Bad precedent to set for warrant-less searches going forward.
Court ruling:
Bad precedent to set for warrant-less searches going forward.
Court ruling:
I feel like this is pretty damning for Google and another example of Google as the enemy of your civil liberties:
“In the case before us, Google went beyond subtle indicators,” the opinion says. “Google expressly informed its users that one should not expect any privacy when using its services.”
Google is willing to turn over your information at request without a warrant.
This is a good reminder to consider your own threat model, what software and web services that you use.
For those who have been keeping track of tech and their behavior, this is not news or at least not surprising. Google does many terrible things. Never use Google products if you can avoid it.
I think this makes legal sense and isn’t really new - the record of your Google searches isn’t yours, it’s Googles. If Google wants to turn it over without a warrant, and their privacy policy says they can, they can. It might be noteworthy if it wasn’t expected that Google would be willing to do this, but is anyone surprised by it? Or if Google asked for a warrant and police said they didn’t need one and forced it to be handed over, but that’s not what happened.
What the heck.
I hope this can be appealed up to the U.S. Supreme Court.
The risk is this becoming a federal precedent.
Disagree. The court ruling relies heavily on the third party doctrine, but the third party doctrine has been historically challenged and evolved over time. There was once an unfortunate time before Carpenter v. United States (which all privacy advocates should be aware of) where cell phone location data did not require warrants. I see no reason to argue that search history cannot follow suit.
Additionally, what is also being set precedent is reverse search warrants, specifically reverse keyword search warrants. These kinds of warrants are still highly legally contested. Some argue they should be allowed, others argue otherwise. Lots of things here are new.
I dunno. This seems normal to me. When you interact with Google, that data becomes their property. Google services are not magically “free”. What they do with that property is their business. This precedent has already been set by every social media company ever.
This seems to be a very lay conception of property. The context of the discussion is highly legal and should therefore require legal insight. Firstly, as said above, reverse search warrants are still legally contested, as is a lot of things in the legal world.
The NACDL is an organization composed of people trained on criminal defense and other legal matters, and they provide more nuance to this discussion. They, for example, have a primer on how geofence warrants (a type of reverse search warrant) work and how to challenge them. OP is not about obtaining evidence from corporations without a warrant but instead about obtaining them with a reverse search warrant.
Here are some of motions to suppress geofence warrants (and their outcomes where applicable):
As for keyword warrants (the type of reserve search warrant in OP), here’s one:
The legal world is always evolving. The arguments being used against these petitions and appeals of Fourth Amendment violations are also being used to justify warrantless government surveillance. The ACLU very recently obtained an internal document from ICE about their legal justification for warrantless surveillance,[1] which 404 Media gained a copy of and uploaded. The relevant portion of their legal document states:
Under longstanding Supreme Court precedent, an individual has no reasonable expectation of privacy under the Fourth Amendment in information voluntarily disclosed to third parties.

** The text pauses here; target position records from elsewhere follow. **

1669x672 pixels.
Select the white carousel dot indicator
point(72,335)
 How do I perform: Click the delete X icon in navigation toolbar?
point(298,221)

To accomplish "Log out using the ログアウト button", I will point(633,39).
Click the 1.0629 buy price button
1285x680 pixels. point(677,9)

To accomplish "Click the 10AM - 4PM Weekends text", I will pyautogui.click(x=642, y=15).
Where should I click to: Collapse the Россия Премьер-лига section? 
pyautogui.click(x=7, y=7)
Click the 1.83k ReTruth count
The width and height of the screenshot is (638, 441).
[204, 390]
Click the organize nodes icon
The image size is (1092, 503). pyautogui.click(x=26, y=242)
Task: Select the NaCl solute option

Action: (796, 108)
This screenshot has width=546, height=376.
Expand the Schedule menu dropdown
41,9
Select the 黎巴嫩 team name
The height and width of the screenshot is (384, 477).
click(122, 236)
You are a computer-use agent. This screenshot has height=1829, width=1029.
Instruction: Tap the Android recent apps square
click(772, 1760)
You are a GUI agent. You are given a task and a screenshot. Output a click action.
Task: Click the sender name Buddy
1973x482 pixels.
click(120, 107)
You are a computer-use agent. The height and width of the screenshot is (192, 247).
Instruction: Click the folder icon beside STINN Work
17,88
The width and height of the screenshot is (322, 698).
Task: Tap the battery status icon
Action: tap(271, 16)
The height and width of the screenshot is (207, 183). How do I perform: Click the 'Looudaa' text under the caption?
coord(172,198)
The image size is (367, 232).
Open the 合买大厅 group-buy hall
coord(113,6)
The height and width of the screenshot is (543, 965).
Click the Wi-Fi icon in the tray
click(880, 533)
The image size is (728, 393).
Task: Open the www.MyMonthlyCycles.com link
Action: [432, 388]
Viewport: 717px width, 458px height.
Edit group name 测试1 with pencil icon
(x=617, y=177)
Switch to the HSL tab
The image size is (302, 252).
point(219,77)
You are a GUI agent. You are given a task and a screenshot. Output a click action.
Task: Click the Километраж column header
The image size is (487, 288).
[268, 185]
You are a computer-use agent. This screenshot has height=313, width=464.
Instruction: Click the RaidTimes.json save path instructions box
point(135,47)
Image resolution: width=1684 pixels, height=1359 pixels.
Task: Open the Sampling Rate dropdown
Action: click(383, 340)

This is high stakes for all people, not just people under criminal investigation. And even then, reverse search warrants are high stakes for all people already anyway. Rather than investigate singular persons of interest, reverse search warrants create a class or category of persons of interest to investigate.
Precedents like these give way to government surveillance. I will never understand how anyone will argue that using internet or digital tools and services removes any expectation of privacy simply because it is circularly supported by the precedent that it follows. Saying that this is normal or legal or constitutional simply because there’s precedent for it or that it’s how the system works is circular. We literally decide what is set as precedent. We can argue why it is unconstitutional, even though there is precedent which says otherwise. That’s in fact the whole point of the legal system.
The Fourth Amendment was created in a pre-internet world. If we were drafting up a modern day Fourth Amendment, it’s likely us privacy advocates would understand how exactly phone location data and internet searches are personal and should be private to the individual (because that’s precisely what we talk about), even if they are not descriptively private in the real world today.
Discussion about this isn’t about whether or not these searches are legal. It’s about whether or not they should be. I think they should not be legal, plain and simple.
In arguing about the facts (about what is) in a discussion about what should be, you’ve implied a value judgement which says that you think Google should be able to do this. But is this actually a judgement you hold? You might be mixing up the two. If it is a judgement you hold, you should make a prescriptive argument, not do a descriptive analysis.